Luces de la ciudad

Hoy por ti...

Ernesto Pérez Cortijos

Ernesto Pérez Cortijos

Comienzo a escribir este artículo 48 horas después de producirse el trágico terremoto en Turquía y Siria, cuando todavía se lleva a cabo una búsqueda desesperada de supervivientes entre los escombros. El tiempo se agota. Y veo consternado en las imágenes de los telediarios el sufrimiento y la angustia reflejados en los rostros de los afectados y la impotencia en los componentes de los equipos de rescate ante la imposibilidad de salvar a todas las víctimas sepultadas, pero también, el de extrema alegría, en ambos, cuando se produce un rescate, en especial si es de un niño. Prefiero no pensar en la cantidad de fallecidos en el momento de la publicación de esta columna. Duro, muy duro.

Sin embargo, a pesar de todo, debemos sentirnos afortunados de poder verlo desde el sofá de nuestras casas. Porque les puedo asegurar que por terribles que sean las imágenes nada tiene que ver con vivirlas en primera persona. Pero tranquilicemos nuestras conciencias porque, al margen de los rescatistas, voluntarios o profesionales, desplazados al lugar de la catástrofe para realizar una labor encomiable, el resto de mortales, salvo colaborar en la ayuda humanitaria en la medida de nuestras posibilidades, poco más podemos hacer.

No me cabe la menor duda que cualquier persona con un minino de sensibilidad empatice con los damnificados, pero no sé por qué, siento que cuando has padecido algo similar, a mayor o menor escala, esa empatía es especial, ni mejor ni peor, solo especial.

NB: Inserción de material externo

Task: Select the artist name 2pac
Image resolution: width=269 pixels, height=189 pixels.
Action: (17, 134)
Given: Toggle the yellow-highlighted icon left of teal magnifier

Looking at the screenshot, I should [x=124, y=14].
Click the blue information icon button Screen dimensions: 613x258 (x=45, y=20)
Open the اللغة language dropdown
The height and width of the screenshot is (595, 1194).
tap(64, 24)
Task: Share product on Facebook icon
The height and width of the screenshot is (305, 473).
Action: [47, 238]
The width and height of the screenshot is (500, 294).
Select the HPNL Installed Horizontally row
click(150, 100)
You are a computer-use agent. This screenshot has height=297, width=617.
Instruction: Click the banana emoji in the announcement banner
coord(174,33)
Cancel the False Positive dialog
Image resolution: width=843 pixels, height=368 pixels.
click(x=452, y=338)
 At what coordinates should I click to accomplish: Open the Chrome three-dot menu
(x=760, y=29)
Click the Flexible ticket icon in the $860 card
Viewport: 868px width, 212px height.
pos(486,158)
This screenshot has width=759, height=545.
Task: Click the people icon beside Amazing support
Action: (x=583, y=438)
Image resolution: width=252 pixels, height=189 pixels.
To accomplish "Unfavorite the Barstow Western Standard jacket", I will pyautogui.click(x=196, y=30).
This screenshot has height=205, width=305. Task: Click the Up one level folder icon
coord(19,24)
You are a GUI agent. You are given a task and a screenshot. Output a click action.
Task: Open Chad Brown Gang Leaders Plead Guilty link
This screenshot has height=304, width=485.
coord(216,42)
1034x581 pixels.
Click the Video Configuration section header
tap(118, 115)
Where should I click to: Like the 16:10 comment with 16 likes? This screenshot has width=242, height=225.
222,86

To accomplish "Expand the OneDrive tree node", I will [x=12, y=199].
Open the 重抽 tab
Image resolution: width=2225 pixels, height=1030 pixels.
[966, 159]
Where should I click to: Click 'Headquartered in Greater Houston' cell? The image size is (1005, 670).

Ahora es inevitable que me retrotraiga doce años atrás, al 11 de mayo de 2011, cuando Lorca también tembló. Pero no es mi intención hablar de mi libro, de mi experiencia personal, de dónde, cuándo y cómo. Cada lorquino tiene su propia historia, por tanto, habría miles por contar. Pero lo que vi y oí, sentimientos aparte, jamás podré borrarlo de mi memoria. Y es precisamente en estos momentos cuando renacen esos recuerdos.

Rememoro con horror la destrucción y el caos tan cerca de mí que puedo palparlos. Y después la muerte. Son solo unos segundos, malditos segundos, y tu vida ha cambiado. Y entonces, frente a mí, rostros fantasmagóricos cubiertos completamente de polvo con expresión incrédula, ojos saltones inyectados en sangre, miradas de miedo y desconcierto, movimientos torpes y confusos, ataques de ansiedad. Y como si fuera la banda sonora de una película siniestra, el estruendo de edificios cayendo, alaridos de pánico, conversaciones aceleradas, gritos de desesperación… los sonidos del terror. Les aseguro de nuevo que no es como verlo en televisión.

¿Y después, qué? Porque después viene lo peor. Luto, traumas, reubicación, daños materiales… Sí, pero nada vale tanto como una sola vida humana.

¿Cuánto dura una tragedia? ¿Cuántos volcanes, inundaciones, tsunamis, huracanes, terremotos, incluso guerras se han producido en la última década que ya apenas recordamos, pero que siguen vivos ellos o sus consecuencias?

Un amigo dice que si no sales en la tele, no existes. Por desgracia, cuando los focos se apagan llega el silencio para los afectados y el olvido para la opinión pública. La información va a tal velocidad que los medios de comunicación no tienen más remedio que seguir el ritmo de la actualidad, lo que ocurrió ayer ya es pasado lejano.

Quizás deberíamos crear un archivo de casos sin resolver, como en las películas y series policiacas, donde generalmente no prescriben y tarde o temprano los buenos siempre ganan. Un vistazo de vez en cuando para mantener la memoria fresca y el espíritu solidario vivo. Ya saben, hoy por ti, mañana por mí.